# EXERCISE OBJECTIVE:
Lines from the beginning of the entries up to and including the one with "Image resolution: width=600" must be duplicated word for word; leave out all others.
INPUT Block Start
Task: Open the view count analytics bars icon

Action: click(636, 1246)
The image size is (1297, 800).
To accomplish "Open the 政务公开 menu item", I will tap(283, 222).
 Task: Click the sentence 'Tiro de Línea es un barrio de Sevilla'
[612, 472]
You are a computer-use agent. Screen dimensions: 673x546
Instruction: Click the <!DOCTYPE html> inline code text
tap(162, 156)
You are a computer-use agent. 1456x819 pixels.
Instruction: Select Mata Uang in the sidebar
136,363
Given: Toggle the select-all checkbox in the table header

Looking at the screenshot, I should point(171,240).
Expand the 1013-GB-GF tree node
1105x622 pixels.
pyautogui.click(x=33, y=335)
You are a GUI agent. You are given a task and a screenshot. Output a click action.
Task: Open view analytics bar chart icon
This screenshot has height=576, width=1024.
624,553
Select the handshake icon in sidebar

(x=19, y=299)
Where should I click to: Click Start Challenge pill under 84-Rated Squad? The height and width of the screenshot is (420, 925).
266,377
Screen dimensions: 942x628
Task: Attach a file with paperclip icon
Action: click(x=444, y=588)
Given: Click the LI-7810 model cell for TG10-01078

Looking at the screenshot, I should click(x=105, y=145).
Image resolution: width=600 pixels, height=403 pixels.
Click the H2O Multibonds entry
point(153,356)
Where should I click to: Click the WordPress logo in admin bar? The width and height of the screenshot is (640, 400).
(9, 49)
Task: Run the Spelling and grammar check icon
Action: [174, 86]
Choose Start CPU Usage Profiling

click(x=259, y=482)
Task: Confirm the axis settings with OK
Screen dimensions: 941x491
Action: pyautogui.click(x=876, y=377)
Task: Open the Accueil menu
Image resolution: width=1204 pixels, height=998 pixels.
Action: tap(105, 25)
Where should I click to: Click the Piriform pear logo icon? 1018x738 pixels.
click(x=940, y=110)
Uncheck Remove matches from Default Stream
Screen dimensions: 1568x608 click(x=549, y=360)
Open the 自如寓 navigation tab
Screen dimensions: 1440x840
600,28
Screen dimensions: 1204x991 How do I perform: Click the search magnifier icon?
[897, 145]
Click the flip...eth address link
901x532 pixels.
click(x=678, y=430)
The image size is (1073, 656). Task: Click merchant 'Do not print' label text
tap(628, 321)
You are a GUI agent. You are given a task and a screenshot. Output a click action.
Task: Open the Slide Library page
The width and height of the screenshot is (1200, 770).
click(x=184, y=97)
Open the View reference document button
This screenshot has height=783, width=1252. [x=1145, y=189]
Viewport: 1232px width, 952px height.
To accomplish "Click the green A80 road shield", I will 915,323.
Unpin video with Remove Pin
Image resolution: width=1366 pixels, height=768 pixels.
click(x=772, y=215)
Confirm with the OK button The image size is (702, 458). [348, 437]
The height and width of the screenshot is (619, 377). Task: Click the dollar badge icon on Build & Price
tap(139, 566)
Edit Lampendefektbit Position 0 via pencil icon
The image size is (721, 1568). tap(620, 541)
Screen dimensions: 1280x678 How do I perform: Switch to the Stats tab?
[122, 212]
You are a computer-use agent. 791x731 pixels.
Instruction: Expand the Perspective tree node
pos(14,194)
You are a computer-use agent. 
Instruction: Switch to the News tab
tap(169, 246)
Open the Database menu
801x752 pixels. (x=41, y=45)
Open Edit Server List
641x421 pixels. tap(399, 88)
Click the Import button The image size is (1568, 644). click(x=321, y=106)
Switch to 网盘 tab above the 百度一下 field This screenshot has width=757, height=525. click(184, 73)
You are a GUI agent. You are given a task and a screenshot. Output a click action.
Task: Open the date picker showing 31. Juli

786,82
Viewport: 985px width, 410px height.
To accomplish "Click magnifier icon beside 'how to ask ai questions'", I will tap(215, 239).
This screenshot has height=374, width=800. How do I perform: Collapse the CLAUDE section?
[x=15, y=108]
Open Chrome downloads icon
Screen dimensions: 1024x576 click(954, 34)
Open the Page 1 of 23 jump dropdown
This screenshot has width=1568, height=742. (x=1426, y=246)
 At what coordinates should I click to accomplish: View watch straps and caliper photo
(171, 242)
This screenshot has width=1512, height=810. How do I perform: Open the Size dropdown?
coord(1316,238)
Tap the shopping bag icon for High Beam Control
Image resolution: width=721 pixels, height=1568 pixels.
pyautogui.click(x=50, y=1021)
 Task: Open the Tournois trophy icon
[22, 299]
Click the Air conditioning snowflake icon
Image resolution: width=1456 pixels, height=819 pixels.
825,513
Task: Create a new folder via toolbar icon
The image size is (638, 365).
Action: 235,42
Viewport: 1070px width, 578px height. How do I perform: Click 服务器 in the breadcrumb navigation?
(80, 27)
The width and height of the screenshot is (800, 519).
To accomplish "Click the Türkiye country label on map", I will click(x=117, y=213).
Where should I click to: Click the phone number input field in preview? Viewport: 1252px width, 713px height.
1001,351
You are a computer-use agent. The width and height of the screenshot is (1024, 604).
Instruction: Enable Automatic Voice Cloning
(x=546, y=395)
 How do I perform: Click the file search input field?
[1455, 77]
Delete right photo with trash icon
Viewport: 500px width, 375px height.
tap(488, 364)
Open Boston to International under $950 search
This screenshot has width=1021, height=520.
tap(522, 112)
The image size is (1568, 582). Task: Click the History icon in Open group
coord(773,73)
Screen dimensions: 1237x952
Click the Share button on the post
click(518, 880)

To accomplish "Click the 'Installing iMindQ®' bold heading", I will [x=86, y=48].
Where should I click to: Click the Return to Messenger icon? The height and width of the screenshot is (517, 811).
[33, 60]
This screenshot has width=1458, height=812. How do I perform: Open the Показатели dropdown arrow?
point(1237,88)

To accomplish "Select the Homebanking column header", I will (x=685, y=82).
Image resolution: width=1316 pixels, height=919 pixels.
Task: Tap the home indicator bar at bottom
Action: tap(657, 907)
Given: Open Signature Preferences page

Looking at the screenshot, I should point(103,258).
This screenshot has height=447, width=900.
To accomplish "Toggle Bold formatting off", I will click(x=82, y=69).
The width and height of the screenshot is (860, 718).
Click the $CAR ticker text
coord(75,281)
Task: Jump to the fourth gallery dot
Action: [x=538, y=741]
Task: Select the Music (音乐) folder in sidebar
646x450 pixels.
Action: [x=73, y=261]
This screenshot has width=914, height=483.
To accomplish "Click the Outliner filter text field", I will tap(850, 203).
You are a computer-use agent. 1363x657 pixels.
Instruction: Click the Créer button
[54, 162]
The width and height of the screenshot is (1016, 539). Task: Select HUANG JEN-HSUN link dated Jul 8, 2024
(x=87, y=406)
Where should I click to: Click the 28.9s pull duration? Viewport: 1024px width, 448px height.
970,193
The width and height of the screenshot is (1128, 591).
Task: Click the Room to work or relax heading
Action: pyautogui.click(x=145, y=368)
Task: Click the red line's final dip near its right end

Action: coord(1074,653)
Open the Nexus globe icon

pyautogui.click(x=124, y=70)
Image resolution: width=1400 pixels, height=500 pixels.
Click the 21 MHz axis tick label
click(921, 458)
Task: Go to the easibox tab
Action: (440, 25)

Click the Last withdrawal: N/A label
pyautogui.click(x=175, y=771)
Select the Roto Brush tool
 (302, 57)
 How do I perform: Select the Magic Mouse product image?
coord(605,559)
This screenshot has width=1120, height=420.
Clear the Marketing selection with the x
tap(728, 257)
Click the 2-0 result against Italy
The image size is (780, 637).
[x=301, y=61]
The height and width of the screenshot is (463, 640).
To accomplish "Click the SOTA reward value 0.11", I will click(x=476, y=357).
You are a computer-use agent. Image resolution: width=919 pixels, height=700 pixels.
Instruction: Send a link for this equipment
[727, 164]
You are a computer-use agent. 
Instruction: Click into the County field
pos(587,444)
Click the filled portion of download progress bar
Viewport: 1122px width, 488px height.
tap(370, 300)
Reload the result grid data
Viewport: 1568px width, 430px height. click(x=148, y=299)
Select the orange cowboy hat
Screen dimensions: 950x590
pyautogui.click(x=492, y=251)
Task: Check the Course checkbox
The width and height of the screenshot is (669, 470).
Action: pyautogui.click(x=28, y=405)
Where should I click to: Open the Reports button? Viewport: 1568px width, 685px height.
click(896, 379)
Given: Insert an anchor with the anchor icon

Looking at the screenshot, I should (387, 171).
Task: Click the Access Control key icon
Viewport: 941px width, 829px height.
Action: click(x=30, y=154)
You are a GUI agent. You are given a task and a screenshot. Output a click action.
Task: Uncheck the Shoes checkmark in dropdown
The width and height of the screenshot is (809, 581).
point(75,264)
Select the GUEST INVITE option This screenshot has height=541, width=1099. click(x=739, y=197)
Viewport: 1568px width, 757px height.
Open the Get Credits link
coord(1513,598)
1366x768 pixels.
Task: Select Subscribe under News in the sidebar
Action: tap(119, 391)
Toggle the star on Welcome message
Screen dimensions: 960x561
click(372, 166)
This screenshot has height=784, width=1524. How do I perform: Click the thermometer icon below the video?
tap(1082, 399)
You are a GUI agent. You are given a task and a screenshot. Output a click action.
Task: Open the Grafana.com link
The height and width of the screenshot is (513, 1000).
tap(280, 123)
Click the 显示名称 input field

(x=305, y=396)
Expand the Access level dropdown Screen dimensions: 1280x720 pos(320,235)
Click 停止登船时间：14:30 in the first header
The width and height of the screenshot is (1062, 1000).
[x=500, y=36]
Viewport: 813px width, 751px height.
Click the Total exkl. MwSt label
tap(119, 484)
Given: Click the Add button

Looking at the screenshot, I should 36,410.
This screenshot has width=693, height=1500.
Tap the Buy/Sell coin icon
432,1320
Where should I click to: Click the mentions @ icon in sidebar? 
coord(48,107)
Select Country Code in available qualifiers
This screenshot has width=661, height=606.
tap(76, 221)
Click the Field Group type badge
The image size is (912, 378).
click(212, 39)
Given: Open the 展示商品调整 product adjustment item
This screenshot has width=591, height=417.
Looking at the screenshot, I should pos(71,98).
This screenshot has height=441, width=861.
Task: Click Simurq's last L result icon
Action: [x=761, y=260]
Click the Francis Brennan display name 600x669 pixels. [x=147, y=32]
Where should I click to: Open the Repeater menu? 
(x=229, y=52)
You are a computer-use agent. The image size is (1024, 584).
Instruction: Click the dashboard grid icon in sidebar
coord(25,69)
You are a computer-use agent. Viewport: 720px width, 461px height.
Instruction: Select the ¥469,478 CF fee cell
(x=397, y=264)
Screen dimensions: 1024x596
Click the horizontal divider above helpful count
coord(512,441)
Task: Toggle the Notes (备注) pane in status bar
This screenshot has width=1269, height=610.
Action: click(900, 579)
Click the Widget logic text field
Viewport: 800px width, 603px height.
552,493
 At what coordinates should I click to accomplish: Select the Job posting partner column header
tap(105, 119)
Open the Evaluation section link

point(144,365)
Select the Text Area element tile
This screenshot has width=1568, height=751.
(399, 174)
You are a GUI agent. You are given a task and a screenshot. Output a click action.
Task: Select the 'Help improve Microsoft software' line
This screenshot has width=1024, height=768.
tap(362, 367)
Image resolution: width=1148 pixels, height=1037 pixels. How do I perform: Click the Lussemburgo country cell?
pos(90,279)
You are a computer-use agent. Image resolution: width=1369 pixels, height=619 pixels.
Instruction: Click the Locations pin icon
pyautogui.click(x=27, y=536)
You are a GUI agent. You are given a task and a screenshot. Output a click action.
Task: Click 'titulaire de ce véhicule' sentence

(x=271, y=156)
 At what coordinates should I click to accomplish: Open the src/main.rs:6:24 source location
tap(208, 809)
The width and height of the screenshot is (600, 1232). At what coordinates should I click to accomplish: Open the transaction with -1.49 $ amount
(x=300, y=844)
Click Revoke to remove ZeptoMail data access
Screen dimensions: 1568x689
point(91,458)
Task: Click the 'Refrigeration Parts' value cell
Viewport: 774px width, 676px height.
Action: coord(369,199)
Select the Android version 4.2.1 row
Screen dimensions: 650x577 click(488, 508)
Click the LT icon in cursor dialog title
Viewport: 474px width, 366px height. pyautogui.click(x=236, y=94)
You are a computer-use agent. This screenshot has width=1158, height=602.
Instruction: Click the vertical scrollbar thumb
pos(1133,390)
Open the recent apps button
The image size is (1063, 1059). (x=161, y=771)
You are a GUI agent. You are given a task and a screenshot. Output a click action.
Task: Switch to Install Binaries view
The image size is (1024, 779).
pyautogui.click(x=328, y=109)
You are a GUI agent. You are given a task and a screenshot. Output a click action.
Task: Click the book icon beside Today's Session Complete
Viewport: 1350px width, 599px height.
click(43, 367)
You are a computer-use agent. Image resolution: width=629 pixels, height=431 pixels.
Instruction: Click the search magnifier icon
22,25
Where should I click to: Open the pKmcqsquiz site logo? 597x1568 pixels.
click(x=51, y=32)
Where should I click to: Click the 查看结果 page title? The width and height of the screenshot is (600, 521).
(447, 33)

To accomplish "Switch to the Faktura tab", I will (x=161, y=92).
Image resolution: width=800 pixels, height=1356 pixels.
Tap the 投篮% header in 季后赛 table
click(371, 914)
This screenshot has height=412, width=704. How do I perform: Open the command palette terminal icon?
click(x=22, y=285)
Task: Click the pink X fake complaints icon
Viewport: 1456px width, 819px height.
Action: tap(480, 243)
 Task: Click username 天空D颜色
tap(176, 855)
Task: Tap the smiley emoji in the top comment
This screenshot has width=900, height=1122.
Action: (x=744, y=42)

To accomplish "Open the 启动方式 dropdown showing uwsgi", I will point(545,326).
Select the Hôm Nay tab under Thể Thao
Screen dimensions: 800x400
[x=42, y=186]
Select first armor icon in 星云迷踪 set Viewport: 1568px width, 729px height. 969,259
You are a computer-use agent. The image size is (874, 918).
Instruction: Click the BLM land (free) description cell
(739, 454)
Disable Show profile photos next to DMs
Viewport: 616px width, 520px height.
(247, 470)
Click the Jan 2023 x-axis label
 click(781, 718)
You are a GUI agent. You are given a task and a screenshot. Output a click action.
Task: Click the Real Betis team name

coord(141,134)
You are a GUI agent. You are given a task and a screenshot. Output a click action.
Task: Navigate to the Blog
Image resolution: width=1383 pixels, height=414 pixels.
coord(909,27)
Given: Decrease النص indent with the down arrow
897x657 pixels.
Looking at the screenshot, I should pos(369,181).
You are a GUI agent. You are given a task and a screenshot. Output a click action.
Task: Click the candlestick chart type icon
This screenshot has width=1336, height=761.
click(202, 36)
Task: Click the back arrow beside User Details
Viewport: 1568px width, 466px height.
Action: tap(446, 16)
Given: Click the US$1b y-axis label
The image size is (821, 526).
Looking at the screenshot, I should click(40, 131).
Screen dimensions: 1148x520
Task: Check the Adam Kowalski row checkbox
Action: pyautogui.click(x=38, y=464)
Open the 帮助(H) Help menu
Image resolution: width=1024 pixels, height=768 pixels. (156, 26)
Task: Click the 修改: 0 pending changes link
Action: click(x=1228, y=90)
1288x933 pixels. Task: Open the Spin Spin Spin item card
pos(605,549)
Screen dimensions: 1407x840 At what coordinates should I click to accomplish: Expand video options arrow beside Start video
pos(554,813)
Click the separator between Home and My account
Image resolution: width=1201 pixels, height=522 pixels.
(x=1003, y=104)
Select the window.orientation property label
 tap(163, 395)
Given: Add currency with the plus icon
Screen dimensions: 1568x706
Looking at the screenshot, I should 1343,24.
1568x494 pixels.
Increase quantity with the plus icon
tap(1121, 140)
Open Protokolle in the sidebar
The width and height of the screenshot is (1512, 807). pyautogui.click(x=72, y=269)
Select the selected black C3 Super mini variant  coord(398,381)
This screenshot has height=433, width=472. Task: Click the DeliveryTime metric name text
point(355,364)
INPUT Block End
# OUTPUT OF THE TASK:
Task: Open the view count analytics bars icon

Action: click(636, 1246)
The image size is (1297, 800).
To accomplish "Open the 政务公开 menu item", I will tap(283, 222).
 Task: Click the sentence 'Tiro de Línea es un barrio de Sevilla'
[612, 472]
You are a computer-use agent. Screen dimensions: 673x546
Instruction: Click the <!DOCTYPE html> inline code text
tap(162, 156)
You are a computer-use agent. 1456x819 pixels.
Instruction: Select Mata Uang in the sidebar
136,363
Given: Toggle the select-all checkbox in the table header

Looking at the screenshot, I should point(171,240).
Expand the 1013-GB-GF tree node
1105x622 pixels.
pyautogui.click(x=33, y=335)
You are a GUI agent. You are given a task and a screenshot. Output a click action.
Task: Open view analytics bar chart icon
This screenshot has height=576, width=1024.
624,553
Select the handshake icon in sidebar

(x=19, y=299)
Where should I click to: Click Start Challenge pill under 84-Rated Squad? The height and width of the screenshot is (420, 925).
266,377
Screen dimensions: 942x628
Task: Attach a file with paperclip icon
Action: click(x=444, y=588)
Given: Click the LI-7810 model cell for TG10-01078

Looking at the screenshot, I should click(x=105, y=145).
Image resolution: width=600 pixels, height=403 pixels.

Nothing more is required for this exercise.